Groupon's Chinese venture, Gaopeng, isn't doing well.
Why?
TechRice offers several reasons. Here are the big ones:
Groupon's partner, Tencent, became a competitor. Tencent is the Chinese social network juggernaut, and owns 40% of Gaopeng. The only problem is, Tencent built its own daily deals site, QQ Group Buy, and invested in another daily deals site. Whoops.

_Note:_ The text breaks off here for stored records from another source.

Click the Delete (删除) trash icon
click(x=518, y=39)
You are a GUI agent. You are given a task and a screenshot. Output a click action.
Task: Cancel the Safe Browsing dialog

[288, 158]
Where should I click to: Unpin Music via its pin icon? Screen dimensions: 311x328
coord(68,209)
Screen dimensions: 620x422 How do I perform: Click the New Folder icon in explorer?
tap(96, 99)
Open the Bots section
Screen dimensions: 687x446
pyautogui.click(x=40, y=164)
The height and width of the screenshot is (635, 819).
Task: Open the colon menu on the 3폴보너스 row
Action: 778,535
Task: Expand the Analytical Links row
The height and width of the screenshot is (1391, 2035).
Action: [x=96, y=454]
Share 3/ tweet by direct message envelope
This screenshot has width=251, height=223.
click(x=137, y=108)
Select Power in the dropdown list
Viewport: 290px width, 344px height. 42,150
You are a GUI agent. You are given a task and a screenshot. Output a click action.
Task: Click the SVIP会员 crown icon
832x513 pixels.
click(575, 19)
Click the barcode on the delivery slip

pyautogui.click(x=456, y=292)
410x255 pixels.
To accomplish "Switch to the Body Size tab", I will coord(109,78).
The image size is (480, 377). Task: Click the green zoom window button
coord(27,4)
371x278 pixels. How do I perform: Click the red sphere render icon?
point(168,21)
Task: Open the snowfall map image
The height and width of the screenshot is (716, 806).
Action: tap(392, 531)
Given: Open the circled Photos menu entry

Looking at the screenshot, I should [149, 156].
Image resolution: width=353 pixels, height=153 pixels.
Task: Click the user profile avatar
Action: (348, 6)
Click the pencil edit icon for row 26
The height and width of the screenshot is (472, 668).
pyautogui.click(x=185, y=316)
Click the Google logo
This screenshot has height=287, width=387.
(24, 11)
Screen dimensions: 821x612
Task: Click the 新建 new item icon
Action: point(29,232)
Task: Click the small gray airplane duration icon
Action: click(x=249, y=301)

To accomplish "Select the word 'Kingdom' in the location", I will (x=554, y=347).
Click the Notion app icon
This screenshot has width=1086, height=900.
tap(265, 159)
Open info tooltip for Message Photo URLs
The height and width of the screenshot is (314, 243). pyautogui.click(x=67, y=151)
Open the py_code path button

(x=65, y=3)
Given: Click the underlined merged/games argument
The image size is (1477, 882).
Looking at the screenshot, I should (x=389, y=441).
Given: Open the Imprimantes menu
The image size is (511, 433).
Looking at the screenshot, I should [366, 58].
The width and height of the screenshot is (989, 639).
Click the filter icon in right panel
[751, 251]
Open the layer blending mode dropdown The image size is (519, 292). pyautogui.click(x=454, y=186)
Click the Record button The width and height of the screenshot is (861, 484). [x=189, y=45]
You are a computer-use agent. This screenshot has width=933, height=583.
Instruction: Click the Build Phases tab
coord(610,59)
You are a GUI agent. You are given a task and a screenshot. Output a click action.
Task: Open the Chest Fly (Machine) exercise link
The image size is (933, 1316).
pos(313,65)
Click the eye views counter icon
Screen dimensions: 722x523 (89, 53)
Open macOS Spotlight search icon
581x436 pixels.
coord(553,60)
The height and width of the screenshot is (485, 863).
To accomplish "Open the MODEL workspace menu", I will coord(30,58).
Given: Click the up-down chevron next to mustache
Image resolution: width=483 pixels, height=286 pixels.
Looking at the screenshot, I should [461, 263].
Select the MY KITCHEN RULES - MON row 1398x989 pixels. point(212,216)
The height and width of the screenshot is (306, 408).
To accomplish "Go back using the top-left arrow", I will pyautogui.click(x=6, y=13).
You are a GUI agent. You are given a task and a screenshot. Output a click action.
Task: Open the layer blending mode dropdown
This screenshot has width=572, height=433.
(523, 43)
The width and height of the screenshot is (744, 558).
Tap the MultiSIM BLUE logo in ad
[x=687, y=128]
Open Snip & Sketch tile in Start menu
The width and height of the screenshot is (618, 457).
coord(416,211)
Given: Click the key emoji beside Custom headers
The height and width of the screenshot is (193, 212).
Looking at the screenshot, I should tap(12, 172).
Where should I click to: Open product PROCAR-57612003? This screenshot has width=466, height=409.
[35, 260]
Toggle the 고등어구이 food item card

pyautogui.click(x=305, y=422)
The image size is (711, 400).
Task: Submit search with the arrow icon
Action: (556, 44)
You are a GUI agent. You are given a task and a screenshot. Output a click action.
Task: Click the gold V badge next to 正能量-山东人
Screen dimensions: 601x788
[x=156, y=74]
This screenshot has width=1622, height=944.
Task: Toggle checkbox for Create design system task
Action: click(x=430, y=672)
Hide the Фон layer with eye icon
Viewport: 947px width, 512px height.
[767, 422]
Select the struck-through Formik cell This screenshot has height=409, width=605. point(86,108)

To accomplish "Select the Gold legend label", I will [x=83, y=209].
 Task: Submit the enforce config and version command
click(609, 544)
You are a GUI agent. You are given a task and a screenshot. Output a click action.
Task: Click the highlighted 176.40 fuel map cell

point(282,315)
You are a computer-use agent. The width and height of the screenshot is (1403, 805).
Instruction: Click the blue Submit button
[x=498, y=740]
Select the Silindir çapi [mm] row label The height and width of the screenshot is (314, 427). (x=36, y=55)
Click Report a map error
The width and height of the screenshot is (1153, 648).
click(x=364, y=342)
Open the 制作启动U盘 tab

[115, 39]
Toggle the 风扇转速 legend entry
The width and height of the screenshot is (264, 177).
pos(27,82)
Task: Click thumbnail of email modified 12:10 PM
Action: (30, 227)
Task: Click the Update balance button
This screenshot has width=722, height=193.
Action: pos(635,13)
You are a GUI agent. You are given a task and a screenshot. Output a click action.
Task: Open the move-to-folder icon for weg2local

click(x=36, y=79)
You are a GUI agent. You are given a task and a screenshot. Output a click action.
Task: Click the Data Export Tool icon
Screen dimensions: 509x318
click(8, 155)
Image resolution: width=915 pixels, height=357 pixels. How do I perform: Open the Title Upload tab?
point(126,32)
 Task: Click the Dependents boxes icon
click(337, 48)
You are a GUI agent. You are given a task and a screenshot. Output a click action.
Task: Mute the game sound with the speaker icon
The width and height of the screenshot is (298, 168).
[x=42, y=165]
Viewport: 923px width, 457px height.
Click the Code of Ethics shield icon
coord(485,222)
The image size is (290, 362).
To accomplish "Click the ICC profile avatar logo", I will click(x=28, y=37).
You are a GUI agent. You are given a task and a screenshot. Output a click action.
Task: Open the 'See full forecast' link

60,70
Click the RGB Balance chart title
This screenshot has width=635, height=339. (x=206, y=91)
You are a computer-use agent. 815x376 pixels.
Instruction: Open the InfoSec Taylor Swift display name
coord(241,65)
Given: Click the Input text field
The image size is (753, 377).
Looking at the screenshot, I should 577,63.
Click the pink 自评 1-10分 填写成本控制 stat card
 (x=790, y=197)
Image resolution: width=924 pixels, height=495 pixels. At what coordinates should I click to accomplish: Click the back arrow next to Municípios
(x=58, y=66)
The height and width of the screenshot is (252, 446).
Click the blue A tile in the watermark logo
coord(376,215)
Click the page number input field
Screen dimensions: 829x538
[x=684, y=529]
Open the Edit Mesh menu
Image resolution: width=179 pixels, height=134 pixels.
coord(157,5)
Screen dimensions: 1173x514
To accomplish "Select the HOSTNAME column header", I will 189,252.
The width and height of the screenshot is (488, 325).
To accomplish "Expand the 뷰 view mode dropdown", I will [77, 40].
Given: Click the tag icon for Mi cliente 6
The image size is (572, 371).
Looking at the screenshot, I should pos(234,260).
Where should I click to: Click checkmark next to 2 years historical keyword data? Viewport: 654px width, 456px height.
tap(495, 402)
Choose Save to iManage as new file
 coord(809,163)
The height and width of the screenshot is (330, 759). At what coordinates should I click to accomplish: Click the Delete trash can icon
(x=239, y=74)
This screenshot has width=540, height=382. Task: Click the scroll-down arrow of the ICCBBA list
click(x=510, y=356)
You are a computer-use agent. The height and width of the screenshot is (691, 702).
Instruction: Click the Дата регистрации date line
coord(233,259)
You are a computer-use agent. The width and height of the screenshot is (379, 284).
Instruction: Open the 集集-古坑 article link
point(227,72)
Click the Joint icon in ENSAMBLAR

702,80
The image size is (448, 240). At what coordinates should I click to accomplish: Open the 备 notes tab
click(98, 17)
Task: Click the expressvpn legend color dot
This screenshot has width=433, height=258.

Growing too fast led to mistakes. When Groupon went to China, it brought in a lot of foreigners and poached from competitors by doubling employees' salaries. But by all accounts it grew too big too fast, which led to a lot of screw-ups, or worse. For example, daily deals site have been doing raffles to sign up users. When Gaopeng did this, it came out that all the winners of one raffle were Gaopeng employees. Ouch. When Groupon decided to right the ship by firing a bunch of people, that only made it worse as apparently the layoffs were handled poorly and indignation spread on social networks. "To be fair, Gaopeng certainly attracts an added level of scrutiny from domestic media (perhaps even seeded by competitors). But it should be prepared–welcome to China," TechRice writes.
It's not easy for foreign competitors in China. For example, Groupon's local competitors are said to have signed an "embargo alliance" against Groupon. And as Tencent shows, even your partners can screw you.